On "Rifferama" Naylor's quiet yet confident approach to his instrument is apparent. He's not short of technique, allowing himself just enough flowing runs to demonstrate his chops. The title track, sung by Sara Mitra, is the sort of song that in an ideal world would top the charts, but is ironically just too tasteful and subtle. It opens with almost imperceptibly quiet triangle and majestic cello from Natalie Rozario who gives a magnificent solo too.

"Blue Morning" is a lengthy slinky bluesy workout, with a head arrangement and interspersed with a jam-like feel. "Waiting" is a quiet waltz with brushed snare drum and a resonant double bass solo from Alex Keen. The opening guitar work on "Restless" is most redolent of the under sung and under-recorded guitarist Amancio D'Silva, of Hum Dono fame, whose sensitive, almost gentle playing Naylor seems often to invoke.

A sax and guitar duet opens "Lost Song," arranged as a quartet piece with bass and drums. "After Dark" sees Naylor on acoustic guitar and Ian East playing the melody line.
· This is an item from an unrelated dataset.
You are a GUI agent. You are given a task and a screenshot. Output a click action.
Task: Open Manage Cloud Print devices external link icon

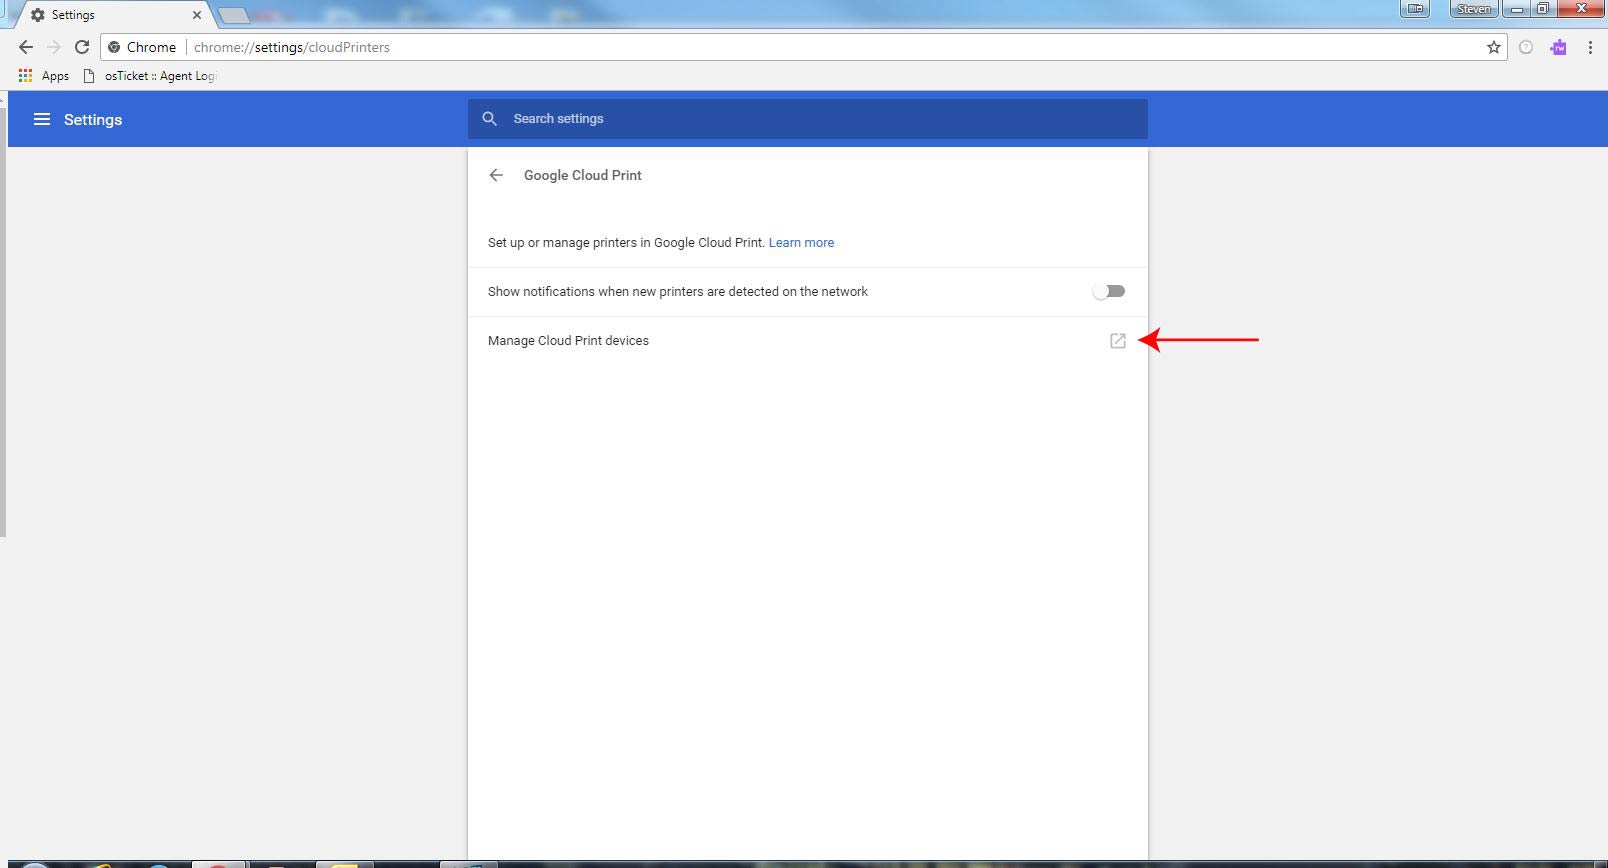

The short solo by Naylor here is reminiscent of John Abercrombie in feel and the piece is augmented by deft percussion and piano.

The final track "Vamp" offers a more extended yet restrained fuzz guitar solo from Naylor, who shows he is more than equal to the challenge of well-crafted and dextrous finger work.

Naylor's unique selling point is that despite his undoubted technical ability and imaginative delivery he doesn't use the guitar as a weapon; his band is guitar-led but not guitar-dominated and this is the crucial difference. His talent, as with Miles Davis, is to push other soloists forward into the limelight. However, when he does solo, Naylor acquits himself with flying colours. This excellent album, mostly written by Naylor but with some of the other musicians too, stays with the listener long after it's finished.
Track Listing: Baba; Naggar; Rifferama; Days of Blue; Blue Morning; Waiting; Restless; Lost Song; After Dark; Vamp

Personnel: Patrick Naylor: guitar; Ian East: sax; David Beebee: piano, bass; Milo Fell: drums; Natalie Rozario: cello; Dan Teper: accordion; Alex Keen: bass (tracks 5,6,7 and 9); Sophie Alloway: drums; Stephanie O'Brien: vocals; Sara Mitra: vocals.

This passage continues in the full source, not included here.